A run of records:
==*==

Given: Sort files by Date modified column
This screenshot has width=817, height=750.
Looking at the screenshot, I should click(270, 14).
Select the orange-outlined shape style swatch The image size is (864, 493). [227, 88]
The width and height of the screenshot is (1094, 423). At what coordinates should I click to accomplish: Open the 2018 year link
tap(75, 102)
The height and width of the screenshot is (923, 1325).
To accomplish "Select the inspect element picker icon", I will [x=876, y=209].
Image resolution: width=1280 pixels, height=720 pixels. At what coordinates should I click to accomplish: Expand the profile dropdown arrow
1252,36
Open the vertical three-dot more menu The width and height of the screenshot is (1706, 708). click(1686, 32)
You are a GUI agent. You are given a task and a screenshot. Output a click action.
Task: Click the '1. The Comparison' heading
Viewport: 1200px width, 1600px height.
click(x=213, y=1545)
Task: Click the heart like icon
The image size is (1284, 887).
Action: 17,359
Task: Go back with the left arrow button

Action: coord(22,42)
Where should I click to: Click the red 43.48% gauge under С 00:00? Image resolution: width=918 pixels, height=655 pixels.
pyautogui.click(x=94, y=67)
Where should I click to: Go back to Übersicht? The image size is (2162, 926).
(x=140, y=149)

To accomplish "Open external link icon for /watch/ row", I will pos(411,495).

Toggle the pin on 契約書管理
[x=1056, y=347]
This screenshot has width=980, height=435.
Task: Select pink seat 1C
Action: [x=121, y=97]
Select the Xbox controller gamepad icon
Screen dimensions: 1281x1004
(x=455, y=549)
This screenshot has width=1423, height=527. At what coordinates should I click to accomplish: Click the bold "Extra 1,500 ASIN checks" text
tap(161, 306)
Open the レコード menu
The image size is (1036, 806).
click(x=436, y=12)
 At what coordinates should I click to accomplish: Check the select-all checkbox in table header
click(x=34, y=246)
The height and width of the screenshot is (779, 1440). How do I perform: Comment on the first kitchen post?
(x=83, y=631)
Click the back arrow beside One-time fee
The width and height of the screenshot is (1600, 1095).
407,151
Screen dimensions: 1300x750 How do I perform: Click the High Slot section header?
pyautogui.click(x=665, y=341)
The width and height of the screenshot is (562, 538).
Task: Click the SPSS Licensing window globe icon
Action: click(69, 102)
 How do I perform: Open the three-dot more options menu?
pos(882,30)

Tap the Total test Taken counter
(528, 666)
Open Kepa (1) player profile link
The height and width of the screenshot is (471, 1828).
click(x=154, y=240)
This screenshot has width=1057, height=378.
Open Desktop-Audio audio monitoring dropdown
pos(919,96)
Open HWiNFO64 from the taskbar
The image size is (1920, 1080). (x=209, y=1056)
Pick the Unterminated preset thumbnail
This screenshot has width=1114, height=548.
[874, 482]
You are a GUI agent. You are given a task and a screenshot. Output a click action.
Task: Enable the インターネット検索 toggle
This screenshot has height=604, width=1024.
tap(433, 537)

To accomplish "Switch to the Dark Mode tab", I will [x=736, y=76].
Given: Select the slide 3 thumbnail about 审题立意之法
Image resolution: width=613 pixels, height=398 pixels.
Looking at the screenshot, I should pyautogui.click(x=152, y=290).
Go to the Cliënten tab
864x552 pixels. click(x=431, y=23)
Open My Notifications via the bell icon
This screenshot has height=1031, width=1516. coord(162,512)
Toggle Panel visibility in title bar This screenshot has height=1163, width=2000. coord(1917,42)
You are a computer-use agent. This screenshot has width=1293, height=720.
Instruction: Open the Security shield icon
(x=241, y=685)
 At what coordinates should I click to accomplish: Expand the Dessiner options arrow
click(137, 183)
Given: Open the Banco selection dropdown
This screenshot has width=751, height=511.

==*==

#### STATED PROBLEM:
Can you arrange these lines as a Markdown table with the columns Number and Record line, one row per line, leaving out the blank lines?

#### THE OUTPUT:
| Number | Record line |
|---|---|
| 1 | Given: Sort files by Date modified column |
| 2 | This screenshot has width=817, height=750. |
| 3 | Looking at the screenshot, I should click(270, 14). |
| 4 | Select the orange-outlined shape style swatch The image size is (864, 493). [227, 88] |
| 5 | The width and height of the screenshot is (1094, 423). At what coordinates should I click to accomplish: Open the 2018 year link |
| 6 | tap(75, 102) |
| 7 | The height and width of the screenshot is (923, 1325). |
| 8 | To accomplish "Select the inspect element picker icon", I will [x=876, y=209]. |
| 9 | Image resolution: width=1280 pixels, height=720 pixels. At what coordinates should I click to accomplish: Expand the profile dropdown arrow |
| 10 | 1252,36 |
| 11 | Open the vertical three-dot more menu The width and height of the screenshot is (1706, 708). click(1686, 32) |
| 12 | You are a GUI agent. You are given a task and a screenshot. Output a click action. |
| 13 | Task: Click the '1. The Comparison' heading |
| 14 | Viewport: 1200px width, 1600px height. |
| 15 | click(x=213, y=1545) |
| 16 | Task: Click the heart like icon |
| 17 | The image size is (1284, 887). |
| 18 | Action: 17,359 |
| 19 | Task: Go back with the left arrow button |
| 20 | Action: coord(22,42) |
| 21 | Where should I click to: Click the red 43.48% gauge under С 00:00? Image resolution: width=918 pixels, height=655 pixels. |
| 22 | pyautogui.click(x=94, y=67) |
| 23 | Where should I click to: Go back to Übersicht? The image size is (2162, 926). |
| 24 | (x=140, y=149) |
| 25 | To accomplish "Open external link icon for /watch/ row", I will pos(411,495). |
| 26 | Toggle the pin on 契約書管理 |
| 27 | [x=1056, y=347] |
| 28 | This screenshot has width=980, height=435. |
| 29 | Task: Select pink seat 1C |
| 30 | Action: [x=121, y=97] |
| 31 | Select the Xbox controller gamepad icon |
| 32 | Screen dimensions: 1281x1004 |
| 33 | (x=455, y=549) |
| 34 | This screenshot has width=1423, height=527. At what coordinates should I click to accomplish: Click the bold "Extra 1,500 ASIN checks" text |
| 35 | tap(161, 306) |
| 36 | Open the レコード menu |
| 37 | The image size is (1036, 806). |
| 38 | click(x=436, y=12) |
| 39 |  At what coordinates should I click to accomplish: Check the select-all checkbox in table header |
| 40 | click(x=34, y=246) |
| 41 | The height and width of the screenshot is (779, 1440). How do I perform: Comment on the first kitchen post? |
| 42 | (x=83, y=631) |
| 43 | Click the back arrow beside One-time fee |
| 44 | The width and height of the screenshot is (1600, 1095). |
| 45 | 407,151 |
| 46 | Screen dimensions: 1300x750 How do I perform: Click the High Slot section header? |
| 47 | pyautogui.click(x=665, y=341) |
| 48 | The width and height of the screenshot is (562, 538). |
| 49 | Task: Click the SPSS Licensing window globe icon |
| 50 | Action: click(69, 102) |
| 51 |  How do I perform: Open the three-dot more options menu? |
| 52 | pos(882,30) |
| 53 | Tap the Total test Taken counter |
| 54 | (528, 666) |
| 55 | Open Kepa (1) player profile link |
| 56 | The height and width of the screenshot is (471, 1828). |
| 57 | click(x=154, y=240) |
| 58 | This screenshot has width=1057, height=378. |
| 59 | Open Desktop-Audio audio monitoring dropdown |
| 60 | pos(919,96) |
| 61 | Open HWiNFO64 from the taskbar |
| 62 | The image size is (1920, 1080). (x=209, y=1056) |
| 63 | Pick the Unterminated preset thumbnail |
| 64 | This screenshot has width=1114, height=548. |
| 65 | [874, 482] |
| 66 | You are a GUI agent. You are given a task and a screenshot. Output a click action. |
| 67 | Task: Enable the インターネット検索 toggle |
| 68 | This screenshot has height=604, width=1024. |
| 69 | tap(433, 537) |
| 70 | To accomplish "Switch to the Dark Mode tab", I will [x=736, y=76]. |
| 71 | Given: Select the slide 3 thumbnail about 审题立意之法 |
| 72 | Image resolution: width=613 pixels, height=398 pixels. |
| 73 | Looking at the screenshot, I should pyautogui.click(x=152, y=290). |
| 74 | Go to the Cliënten tab |
| 75 | 864x552 pixels. click(x=431, y=23) |
| 76 | Open My Notifications via the bell icon |
| 77 | This screenshot has height=1031, width=1516. coord(162,512) |
| 78 | Toggle Panel visibility in title bar This screenshot has height=1163, width=2000. coord(1917,42) |
| 79 | You are a computer-use agent. This screenshot has width=1293, height=720. |
| 80 | Instruction: Open the Security shield icon |
| 81 | (x=241, y=685) |
| 82 |  At what coordinates should I click to accomplish: Expand the Dessiner options arrow |
| 83 | click(137, 183) |
| 84 | Given: Open the Banco selection dropdown |
| 85 | This screenshot has width=751, height=511. |